PUTAIN DE MERDE C'EST LA RENTRATION (-Clare)

...

Il était trois heures sept du matin, et Elo n'arrivait pas à dormir, les pensées trop mélangées pour trouver le sommeil. Après la soirée catastrophique de samedi, elle avait passé le dimanche au lit ne ne sortant que trente minutes pour faire un petit jogging avant de se remettre au lit, histoire d'avoir l'impression d'avoir passé une journée productive. Mais depuis qu'elle s'était recouchée, elle n'avait pas réussi à fermer les yeux un seul instant.

Elle avait peur. Elle se demandait si Clare allait la laisser tomber, si son père allait tout dire, si tous les gens de son école étaient aussi sexistes que le gars de l'autre fois, si elle allait réussir à s'habituer à cette nouvelle vie mélangée à l'ancienne. Pour l'instant, ce n'était pas gagné.

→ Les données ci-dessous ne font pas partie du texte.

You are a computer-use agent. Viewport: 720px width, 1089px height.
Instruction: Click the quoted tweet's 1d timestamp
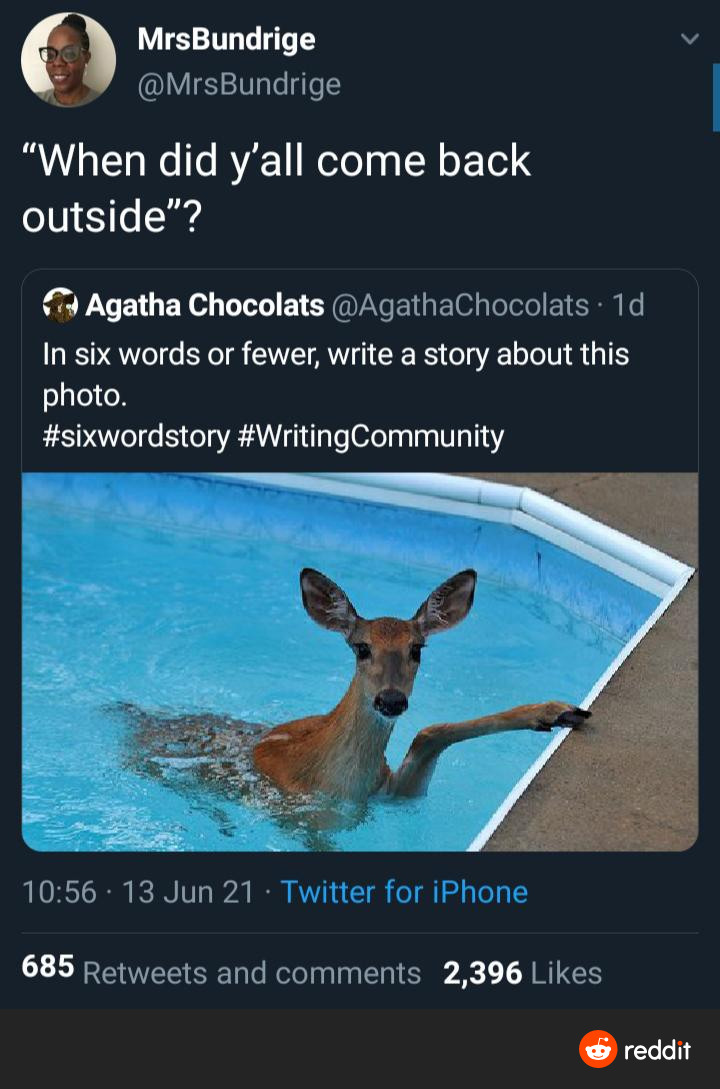click(x=629, y=305)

Elle était triste, aussi. Elle pensait à Garance. Garance qu'elle avait critiqué sans arrêt avec Clare l'année dernière parce qu'elle passait du temps avec son copain. Garance qu'elle avait embrassée. Sept fois. Garance qu'elle avait touchée. Deux fois. Garance qu'elle avait aimée. Trop de fois.

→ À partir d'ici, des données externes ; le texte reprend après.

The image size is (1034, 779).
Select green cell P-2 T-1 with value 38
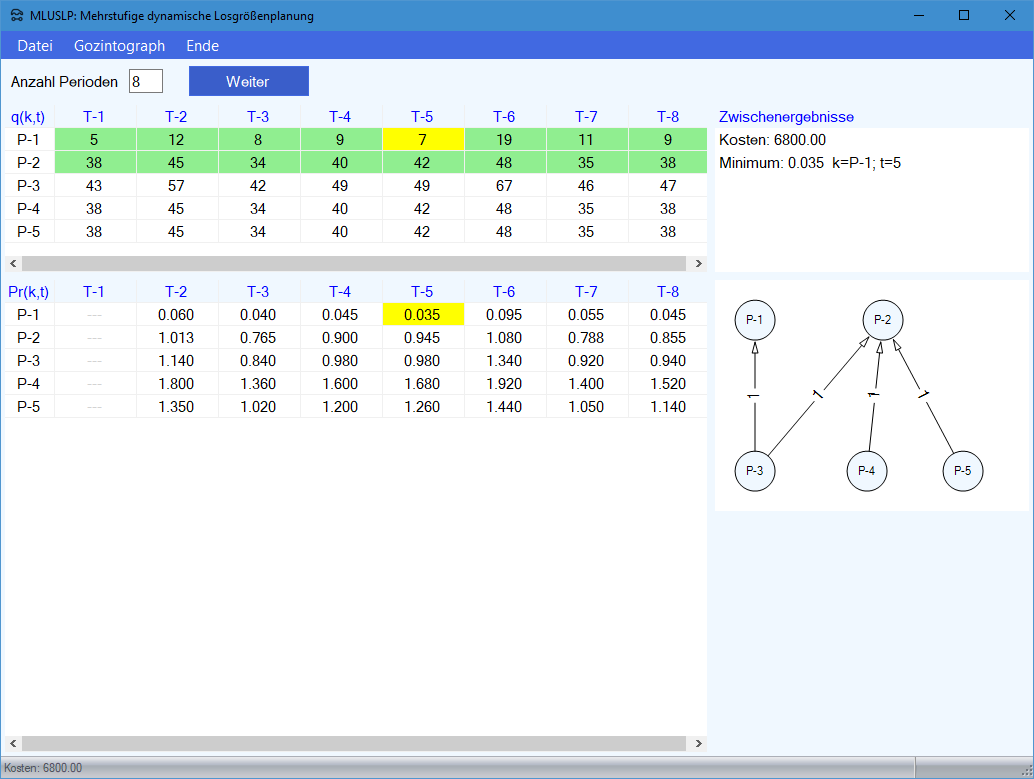coord(94,163)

C'était ça, le plus gros secret d'Elo. Elle aimait les filles, et les garçons. Enfin, elle aimait une fille et les garçons. Mais est-ce que pour autant elle était bisexuelle ? Elle essayait de ne pas se coller d'étiquette, même si son père l'avait 'gentiment' fait pour elle. Le soir du bal, Garance avait raccompagnée Elo chez elle. Elle lui avait alors expliqué que son copain avait compris qu'elle avait une liaison, et qu'il était sur le point de la quitter. Elle était triste, peinée, ravagée. Elle a dit qu'elle l'aimait, qu'elle était pas prête à le perdre, et qu'il fallait tout arrêter. Que sa famille, fervente catholique, ne comprendrait jamais. Alors Elo l'a embrassée, pour lui faire comprendre qu'elle n'était pas prête à abandonner, qu'elle l'aimait. Garance lui a rendu son baiser, puis elle a disparu. Le lendemain, Elo avait été bloquée sur tous les réseaux et Garance était partie pour son école d'architecture à Montpellier.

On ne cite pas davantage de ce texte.